Collected data entries:

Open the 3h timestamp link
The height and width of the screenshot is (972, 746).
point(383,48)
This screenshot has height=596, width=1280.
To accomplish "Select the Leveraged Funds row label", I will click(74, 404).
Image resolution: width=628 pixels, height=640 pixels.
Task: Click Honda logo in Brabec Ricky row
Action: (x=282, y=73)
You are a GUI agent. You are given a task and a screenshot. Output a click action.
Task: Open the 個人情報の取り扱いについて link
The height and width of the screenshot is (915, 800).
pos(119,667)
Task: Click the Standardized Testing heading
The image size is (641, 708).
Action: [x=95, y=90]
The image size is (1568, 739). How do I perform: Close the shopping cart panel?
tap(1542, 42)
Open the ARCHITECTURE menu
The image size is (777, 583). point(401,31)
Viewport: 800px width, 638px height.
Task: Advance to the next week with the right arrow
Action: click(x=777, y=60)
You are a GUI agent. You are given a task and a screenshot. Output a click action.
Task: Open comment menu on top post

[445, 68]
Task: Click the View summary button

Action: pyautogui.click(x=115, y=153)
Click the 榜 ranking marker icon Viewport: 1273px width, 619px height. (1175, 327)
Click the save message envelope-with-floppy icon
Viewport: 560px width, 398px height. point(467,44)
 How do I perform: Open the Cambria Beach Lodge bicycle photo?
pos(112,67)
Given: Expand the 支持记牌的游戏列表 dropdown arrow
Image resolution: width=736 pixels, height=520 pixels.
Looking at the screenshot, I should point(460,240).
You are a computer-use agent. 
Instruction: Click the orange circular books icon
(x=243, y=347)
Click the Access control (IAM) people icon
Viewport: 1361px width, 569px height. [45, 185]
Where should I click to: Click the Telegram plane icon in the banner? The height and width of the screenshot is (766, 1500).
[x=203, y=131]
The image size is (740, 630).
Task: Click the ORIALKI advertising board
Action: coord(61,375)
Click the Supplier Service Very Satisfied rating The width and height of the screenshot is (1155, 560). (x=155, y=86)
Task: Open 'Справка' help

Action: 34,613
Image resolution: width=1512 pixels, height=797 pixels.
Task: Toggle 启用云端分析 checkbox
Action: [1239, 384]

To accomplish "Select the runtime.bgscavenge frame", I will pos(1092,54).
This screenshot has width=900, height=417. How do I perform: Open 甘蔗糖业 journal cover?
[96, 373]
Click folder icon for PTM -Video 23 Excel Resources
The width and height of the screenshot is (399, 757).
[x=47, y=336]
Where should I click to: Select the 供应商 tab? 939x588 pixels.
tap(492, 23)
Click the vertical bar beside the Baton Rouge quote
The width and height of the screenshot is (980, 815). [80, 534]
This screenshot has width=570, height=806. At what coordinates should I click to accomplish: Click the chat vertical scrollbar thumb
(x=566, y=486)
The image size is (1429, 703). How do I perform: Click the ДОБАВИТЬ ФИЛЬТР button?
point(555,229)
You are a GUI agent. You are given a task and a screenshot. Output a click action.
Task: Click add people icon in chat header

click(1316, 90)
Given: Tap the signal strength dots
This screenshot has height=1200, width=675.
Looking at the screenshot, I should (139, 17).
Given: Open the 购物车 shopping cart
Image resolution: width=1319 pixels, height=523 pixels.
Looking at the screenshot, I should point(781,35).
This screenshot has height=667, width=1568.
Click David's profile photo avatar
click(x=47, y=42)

*ASSIGNMENT*
Every record is to be retyped exactly as given.

*RESPONSE TO THE EXERCISE*
Open the 3h timestamp link
The height and width of the screenshot is (972, 746).
point(383,48)
This screenshot has height=596, width=1280.
To accomplish "Select the Leveraged Funds row label", I will click(74, 404).
Image resolution: width=628 pixels, height=640 pixels.
Task: Click Honda logo in Brabec Ricky row
Action: (x=282, y=73)
You are a GUI agent. You are given a task and a screenshot. Output a click action.
Task: Open the 個人情報の取り扱いについて link
The height and width of the screenshot is (915, 800).
pos(119,667)
Task: Click the Standardized Testing heading
The image size is (641, 708).
Action: [x=95, y=90]
The image size is (1568, 739). How do I perform: Close the shopping cart panel?
tap(1542, 42)
Open the ARCHITECTURE menu
The image size is (777, 583). point(401,31)
Viewport: 800px width, 638px height.
Task: Advance to the next week with the right arrow
Action: click(x=777, y=60)
You are a GUI agent. You are given a task and a screenshot. Output a click action.
Task: Open comment menu on top post

[445, 68]
Task: Click the View summary button

Action: pyautogui.click(x=115, y=153)
Click the 榜 ranking marker icon Viewport: 1273px width, 619px height. (1175, 327)
Click the save message envelope-with-floppy icon
Viewport: 560px width, 398px height. point(467,44)
 How do I perform: Open the Cambria Beach Lodge bicycle photo?
pos(112,67)
Given: Expand the 支持记牌的游戏列表 dropdown arrow
Image resolution: width=736 pixels, height=520 pixels.
Looking at the screenshot, I should point(460,240).
You are a computer-use agent. 
Instruction: Click the orange circular books icon
(x=243, y=347)
Click the Access control (IAM) people icon
Viewport: 1361px width, 569px height. [45, 185]
Where should I click to: Click the Telegram plane icon in the banner? The height and width of the screenshot is (766, 1500).
[x=203, y=131]
The image size is (740, 630).
Task: Click the ORIALKI advertising board
Action: coord(61,375)
Click the Supplier Service Very Satisfied rating The width and height of the screenshot is (1155, 560). (x=155, y=86)
Task: Open 'Справка' help

Action: 34,613
Image resolution: width=1512 pixels, height=797 pixels.
Task: Toggle 启用云端分析 checkbox
Action: [1239, 384]

To accomplish "Select the runtime.bgscavenge frame", I will pos(1092,54).
This screenshot has width=900, height=417. How do I perform: Open 甘蔗糖业 journal cover?
[96, 373]
Click folder icon for PTM -Video 23 Excel Resources
The width and height of the screenshot is (399, 757).
[x=47, y=336]
Where should I click to: Select the 供应商 tab? 939x588 pixels.
tap(492, 23)
Click the vertical bar beside the Baton Rouge quote
The width and height of the screenshot is (980, 815). [80, 534]
This screenshot has width=570, height=806. At what coordinates should I click to accomplish: Click the chat vertical scrollbar thumb
(x=566, y=486)
The image size is (1429, 703). How do I perform: Click the ДОБАВИТЬ ФИЛЬТР button?
point(555,229)
You are a GUI agent. You are given a task and a screenshot. Output a click action.
Task: Click add people icon in chat header

click(1316, 90)
Given: Tap the signal strength dots
This screenshot has height=1200, width=675.
Looking at the screenshot, I should (139, 17).
Given: Open the 购物车 shopping cart
Image resolution: width=1319 pixels, height=523 pixels.
Looking at the screenshot, I should point(781,35).
This screenshot has height=667, width=1568.
Click David's profile photo avatar
click(x=47, y=42)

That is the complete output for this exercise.